═══ Record excerpts ═══

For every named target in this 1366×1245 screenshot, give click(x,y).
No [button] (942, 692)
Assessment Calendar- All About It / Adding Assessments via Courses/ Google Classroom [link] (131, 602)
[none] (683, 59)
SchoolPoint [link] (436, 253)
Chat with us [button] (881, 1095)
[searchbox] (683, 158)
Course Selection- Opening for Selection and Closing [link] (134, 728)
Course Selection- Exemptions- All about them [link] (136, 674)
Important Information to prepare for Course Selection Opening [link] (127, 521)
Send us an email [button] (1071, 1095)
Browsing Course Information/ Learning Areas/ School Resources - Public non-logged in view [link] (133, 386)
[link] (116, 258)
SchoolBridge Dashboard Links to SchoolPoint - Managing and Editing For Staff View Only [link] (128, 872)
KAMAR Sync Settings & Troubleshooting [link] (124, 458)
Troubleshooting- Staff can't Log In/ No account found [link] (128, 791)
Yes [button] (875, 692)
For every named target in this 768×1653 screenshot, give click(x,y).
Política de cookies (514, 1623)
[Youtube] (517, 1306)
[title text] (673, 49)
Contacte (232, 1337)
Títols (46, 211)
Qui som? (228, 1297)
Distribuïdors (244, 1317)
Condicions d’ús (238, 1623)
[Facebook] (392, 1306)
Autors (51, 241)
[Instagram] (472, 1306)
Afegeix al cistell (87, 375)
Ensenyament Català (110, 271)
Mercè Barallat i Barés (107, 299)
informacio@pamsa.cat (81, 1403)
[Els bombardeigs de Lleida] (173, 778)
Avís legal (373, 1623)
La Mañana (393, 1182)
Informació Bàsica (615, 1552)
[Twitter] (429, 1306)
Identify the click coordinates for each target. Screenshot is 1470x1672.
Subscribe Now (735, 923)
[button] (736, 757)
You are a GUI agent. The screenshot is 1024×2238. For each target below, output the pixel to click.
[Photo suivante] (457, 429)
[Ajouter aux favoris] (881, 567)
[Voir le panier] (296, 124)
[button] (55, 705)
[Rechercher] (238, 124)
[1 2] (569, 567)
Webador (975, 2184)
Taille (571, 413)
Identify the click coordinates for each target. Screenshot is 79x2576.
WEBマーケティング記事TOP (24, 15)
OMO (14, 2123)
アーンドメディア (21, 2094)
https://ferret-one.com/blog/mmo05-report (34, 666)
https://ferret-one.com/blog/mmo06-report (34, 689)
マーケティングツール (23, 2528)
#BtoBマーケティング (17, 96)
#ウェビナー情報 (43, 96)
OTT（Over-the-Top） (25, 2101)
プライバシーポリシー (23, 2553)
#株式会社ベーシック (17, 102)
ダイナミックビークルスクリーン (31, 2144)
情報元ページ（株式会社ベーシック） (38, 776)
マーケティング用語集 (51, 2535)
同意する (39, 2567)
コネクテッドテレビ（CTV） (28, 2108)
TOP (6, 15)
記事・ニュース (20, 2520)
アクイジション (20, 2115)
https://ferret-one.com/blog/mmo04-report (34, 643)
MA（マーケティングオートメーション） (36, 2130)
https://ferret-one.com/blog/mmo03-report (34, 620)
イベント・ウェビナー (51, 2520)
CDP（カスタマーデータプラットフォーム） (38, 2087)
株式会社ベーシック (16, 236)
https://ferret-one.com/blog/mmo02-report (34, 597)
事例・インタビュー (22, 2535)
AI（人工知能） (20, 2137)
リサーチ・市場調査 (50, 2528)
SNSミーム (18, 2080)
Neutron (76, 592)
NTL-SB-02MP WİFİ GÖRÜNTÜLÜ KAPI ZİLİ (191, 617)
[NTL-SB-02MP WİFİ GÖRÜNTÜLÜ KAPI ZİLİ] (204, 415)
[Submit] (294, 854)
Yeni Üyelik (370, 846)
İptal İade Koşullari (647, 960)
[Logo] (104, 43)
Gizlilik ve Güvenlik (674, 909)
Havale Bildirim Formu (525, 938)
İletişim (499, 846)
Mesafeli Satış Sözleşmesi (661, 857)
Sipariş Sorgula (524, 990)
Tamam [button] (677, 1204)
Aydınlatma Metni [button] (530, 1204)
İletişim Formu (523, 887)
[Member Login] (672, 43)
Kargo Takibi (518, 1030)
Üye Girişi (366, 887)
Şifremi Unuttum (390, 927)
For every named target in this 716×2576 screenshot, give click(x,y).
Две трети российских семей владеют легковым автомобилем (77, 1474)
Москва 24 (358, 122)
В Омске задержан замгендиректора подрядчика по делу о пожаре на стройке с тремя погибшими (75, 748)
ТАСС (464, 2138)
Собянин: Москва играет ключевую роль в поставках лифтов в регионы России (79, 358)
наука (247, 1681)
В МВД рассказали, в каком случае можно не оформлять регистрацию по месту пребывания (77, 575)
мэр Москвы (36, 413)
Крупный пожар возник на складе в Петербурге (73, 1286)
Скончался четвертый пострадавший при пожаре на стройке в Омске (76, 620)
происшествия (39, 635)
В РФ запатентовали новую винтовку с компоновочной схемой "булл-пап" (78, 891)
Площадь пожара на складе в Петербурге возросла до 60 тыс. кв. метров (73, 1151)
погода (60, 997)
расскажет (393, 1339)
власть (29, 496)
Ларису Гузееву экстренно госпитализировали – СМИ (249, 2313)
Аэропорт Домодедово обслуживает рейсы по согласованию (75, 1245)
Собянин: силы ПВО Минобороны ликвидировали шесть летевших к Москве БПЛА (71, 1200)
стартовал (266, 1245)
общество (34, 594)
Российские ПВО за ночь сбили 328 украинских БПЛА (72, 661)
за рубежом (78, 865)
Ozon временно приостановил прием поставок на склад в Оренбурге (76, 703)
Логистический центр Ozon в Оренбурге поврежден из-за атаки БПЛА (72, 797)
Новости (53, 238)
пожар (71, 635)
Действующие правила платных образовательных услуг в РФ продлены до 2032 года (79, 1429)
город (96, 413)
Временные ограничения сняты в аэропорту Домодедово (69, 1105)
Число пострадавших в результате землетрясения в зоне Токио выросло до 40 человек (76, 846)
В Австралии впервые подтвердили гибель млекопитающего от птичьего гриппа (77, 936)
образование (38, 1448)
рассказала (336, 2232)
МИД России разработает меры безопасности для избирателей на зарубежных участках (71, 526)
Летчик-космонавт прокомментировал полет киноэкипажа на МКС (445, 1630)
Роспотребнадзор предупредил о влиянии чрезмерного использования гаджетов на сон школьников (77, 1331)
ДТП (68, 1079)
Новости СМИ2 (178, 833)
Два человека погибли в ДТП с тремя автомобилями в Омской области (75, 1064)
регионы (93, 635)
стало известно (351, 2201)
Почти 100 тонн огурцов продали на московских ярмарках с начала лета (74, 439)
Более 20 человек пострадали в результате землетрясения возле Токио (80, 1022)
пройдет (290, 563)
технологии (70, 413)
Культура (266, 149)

═══

> [What the task requires]: Output should match, line for line, the stretch of the material above from the line holding "CDP（カスタマーデータプラットフォーム） (38, 2087)" through the line holding "İletişim (499, 846)".

> [Exercise output]:
CDP（カスタマーデータプラットフォーム） (38, 2087)
株式会社ベーシック (16, 236)
https://ferret-one.com/blog/mmo02-report (34, 597)
事例・インタビュー (22, 2535)
AI（人工知能） (20, 2137)
リサーチ・市場調査 (50, 2528)
SNSミーム (18, 2080)
Neutron (76, 592)
NTL-SB-02MP WİFİ GÖRÜNTÜLÜ KAPI ZİLİ (191, 617)
[NTL-SB-02MP WİFİ GÖRÜNTÜLÜ KAPI ZİLİ] (204, 415)
[Submit] (294, 854)
Yeni Üyelik (370, 846)
İptal İade Koşullari (647, 960)
[Logo] (104, 43)
Gizlilik ve Güvenlik (674, 909)
Havale Bildirim Formu (525, 938)
İletişim (499, 846)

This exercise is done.